Set problem 1: Output the passage of the Rockstor boot post from "Hi @suman, unfortunately" up to and including "hangup during boot." with no changes.
Set problem 2: Format the rows from the line with "Task: Click the Start tab connector icon" up to and including the line with "Looking at the screenshot, I should pos(76,150)." as a JSON list of strings, one string per line, leaving out blank lines.
-- Start Document --
Hi @suman, unfortunately I was never able to resolve these issues and ended up moving off of Rockstor for my NAS, so I’m unable to test it any further right now. I had tried many different combinations of kernels and install options but kept having the hangup during boot.

Based on some similar issues by other users, I tried things like reordering/disabling various systemd options but still couldn’t get it to boot reliably. I made some progress by disabling some auto-mount points in /etc/fstab then writing a script to mount them after boot was finished but even then it didn’t always boot reliably.

I don’t think any of this really has anything to do with Rockstor, with the possible exception that it seemed like its startup script was running twice (sorry I can’t find specifics on which script since I didn’t write it down) but even disabling that didn’t really fix the problem.
-- End Document --
-- Start Working data --
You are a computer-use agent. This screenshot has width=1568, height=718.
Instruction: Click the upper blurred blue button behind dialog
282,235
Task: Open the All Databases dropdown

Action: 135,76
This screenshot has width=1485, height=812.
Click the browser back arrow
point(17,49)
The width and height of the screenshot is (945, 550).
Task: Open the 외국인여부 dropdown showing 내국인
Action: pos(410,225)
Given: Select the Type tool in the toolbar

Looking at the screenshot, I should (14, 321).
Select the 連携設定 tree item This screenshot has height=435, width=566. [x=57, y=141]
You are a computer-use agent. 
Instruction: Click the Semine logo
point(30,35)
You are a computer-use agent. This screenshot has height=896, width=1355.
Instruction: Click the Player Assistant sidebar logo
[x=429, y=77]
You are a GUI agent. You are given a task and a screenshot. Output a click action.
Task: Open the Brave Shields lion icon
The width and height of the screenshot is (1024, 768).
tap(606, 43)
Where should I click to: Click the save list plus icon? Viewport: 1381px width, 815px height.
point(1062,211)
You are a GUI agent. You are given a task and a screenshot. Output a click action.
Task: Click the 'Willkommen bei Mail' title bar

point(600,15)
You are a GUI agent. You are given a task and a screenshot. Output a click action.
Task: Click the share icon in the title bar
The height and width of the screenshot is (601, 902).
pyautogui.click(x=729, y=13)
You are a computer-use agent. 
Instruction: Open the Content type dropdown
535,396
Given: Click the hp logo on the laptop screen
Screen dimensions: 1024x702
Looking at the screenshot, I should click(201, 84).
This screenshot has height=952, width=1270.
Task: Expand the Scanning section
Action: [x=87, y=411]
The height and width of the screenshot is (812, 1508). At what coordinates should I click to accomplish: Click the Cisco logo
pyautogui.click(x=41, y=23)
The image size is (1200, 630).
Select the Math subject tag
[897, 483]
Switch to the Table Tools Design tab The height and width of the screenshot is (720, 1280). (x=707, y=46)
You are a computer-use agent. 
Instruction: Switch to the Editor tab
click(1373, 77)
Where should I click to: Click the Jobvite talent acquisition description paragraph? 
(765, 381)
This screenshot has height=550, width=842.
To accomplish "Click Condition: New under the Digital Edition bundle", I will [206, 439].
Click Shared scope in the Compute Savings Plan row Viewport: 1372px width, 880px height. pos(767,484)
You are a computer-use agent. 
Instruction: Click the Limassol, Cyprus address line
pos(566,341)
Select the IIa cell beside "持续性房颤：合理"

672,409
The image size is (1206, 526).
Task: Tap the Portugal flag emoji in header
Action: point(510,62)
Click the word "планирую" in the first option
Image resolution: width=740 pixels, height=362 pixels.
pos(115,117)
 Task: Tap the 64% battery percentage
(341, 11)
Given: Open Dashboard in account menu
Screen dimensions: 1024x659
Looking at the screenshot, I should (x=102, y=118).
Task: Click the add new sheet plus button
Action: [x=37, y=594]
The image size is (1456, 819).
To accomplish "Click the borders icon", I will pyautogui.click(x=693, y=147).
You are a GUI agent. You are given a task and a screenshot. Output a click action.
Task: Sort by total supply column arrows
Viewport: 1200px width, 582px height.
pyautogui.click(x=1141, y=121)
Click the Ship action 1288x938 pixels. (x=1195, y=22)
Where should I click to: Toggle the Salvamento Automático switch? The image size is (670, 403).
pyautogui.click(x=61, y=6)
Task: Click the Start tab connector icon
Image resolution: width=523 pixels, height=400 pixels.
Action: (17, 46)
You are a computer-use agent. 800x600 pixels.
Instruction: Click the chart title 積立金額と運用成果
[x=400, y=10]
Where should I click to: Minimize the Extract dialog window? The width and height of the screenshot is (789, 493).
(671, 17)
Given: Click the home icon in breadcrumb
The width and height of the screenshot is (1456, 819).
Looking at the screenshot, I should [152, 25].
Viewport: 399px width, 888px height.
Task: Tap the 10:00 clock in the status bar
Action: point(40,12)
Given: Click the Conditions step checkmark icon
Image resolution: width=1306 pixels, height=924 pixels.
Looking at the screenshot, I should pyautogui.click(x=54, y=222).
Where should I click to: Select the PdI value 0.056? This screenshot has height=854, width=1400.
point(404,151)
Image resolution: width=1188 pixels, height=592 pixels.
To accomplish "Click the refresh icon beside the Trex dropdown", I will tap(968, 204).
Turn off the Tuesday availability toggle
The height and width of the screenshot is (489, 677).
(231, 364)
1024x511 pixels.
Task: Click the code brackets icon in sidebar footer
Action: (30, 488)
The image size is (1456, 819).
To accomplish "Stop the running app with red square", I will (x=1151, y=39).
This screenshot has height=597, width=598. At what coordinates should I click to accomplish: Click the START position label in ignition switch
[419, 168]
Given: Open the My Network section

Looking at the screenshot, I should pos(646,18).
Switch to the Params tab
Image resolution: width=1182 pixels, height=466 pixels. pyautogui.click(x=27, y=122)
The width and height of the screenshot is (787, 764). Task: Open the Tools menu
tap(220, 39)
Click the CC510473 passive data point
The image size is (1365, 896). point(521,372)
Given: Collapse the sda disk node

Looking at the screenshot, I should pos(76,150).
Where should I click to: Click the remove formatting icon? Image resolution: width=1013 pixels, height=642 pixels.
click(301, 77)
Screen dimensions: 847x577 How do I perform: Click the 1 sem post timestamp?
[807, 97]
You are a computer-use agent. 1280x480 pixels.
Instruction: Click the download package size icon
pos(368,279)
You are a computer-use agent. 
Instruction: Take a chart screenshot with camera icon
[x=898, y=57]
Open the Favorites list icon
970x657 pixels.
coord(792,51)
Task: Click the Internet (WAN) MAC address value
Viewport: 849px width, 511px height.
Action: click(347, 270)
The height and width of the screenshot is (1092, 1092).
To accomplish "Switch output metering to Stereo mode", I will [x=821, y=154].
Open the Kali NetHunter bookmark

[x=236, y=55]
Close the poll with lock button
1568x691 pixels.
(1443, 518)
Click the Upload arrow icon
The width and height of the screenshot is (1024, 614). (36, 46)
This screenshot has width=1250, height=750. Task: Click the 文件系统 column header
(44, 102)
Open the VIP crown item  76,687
-- End Working data --
Task solution 1:
Hi @suman, unfortunately I was never able to resolve these issues and ended up moving off of Rockstor for my NAS, so I’m unable to test it any further right now. I had tried many different combinations of kernels and install options but kept having the hangup during boot.

Task solution 2:
[
  "Task: Click the Start tab connector icon",
  "Image resolution: width=523 pixels, height=400 pixels.",
  "Action: (17, 46)",
  "You are a computer-use agent. 800x600 pixels.",
  "Instruction: Click the chart title 積立金額と運用成果",
  "[x=400, y=10]",
  "Where should I click to: Minimize the Extract dialog window? The width and height of the screenshot is (789, 493).",
  "(671, 17)",
  "Given: Click the home icon in breadcrumb",
  "The width and height of the screenshot is (1456, 819).",
  "Looking at the screenshot, I should [152, 25].",
  "Viewport: 399px width, 888px height.",
  "Task: Tap the 10:00 clock in the status bar",
  "Action: point(40,12)",
  "Given: Click the Conditions step checkmark icon",
  "Image resolution: width=1306 pixels, height=924 pixels.",
  "Looking at the screenshot, I should pyautogui.click(x=54, y=222).",
  "Where should I click to: Select the PdI value 0.056? This screenshot has height=854, width=1400.",
  "point(404,151)",
  "Image resolution: width=1188 pixels, height=592 pixels.",
  "To accomplish \"Click the refresh icon beside the Trex dropdown\", I will tap(968, 204).",
  "Turn off the Tuesday availability toggle",
  "The height and width of the screenshot is (489, 677).",
  "(231, 364)",
  "1024x511 pixels.",
  "Task: Click the code brackets icon in sidebar footer",
  "Action: (30, 488)",
  "The image size is (1456, 819).",
  "To accomplish \"Stop the running app with red square\", I will (x=1151, y=39).",
  "This screenshot has height=597, width=598. At what coordinates should I click to accomplish: Click the START position label in ignition switch",
  "[419, 168]",
  "Given: Open the My Network section",
  "Looking at the screenshot, I should pos(646,18).",
  "Switch to the Params tab",
  "Image resolution: width=1182 pixels, height=466 pixels. pyautogui.click(x=27, y=122)",
  "The width and height of the screenshot is (787, 764). Task: Open the Tools menu",
  "tap(220, 39)",
  "Click the CC510473 passive data point",
  "The image size is (1365, 896). point(521,372)",
  "Given: Collapse the sda disk node",
  "Looking at the screenshot, I should pos(76,150)."
]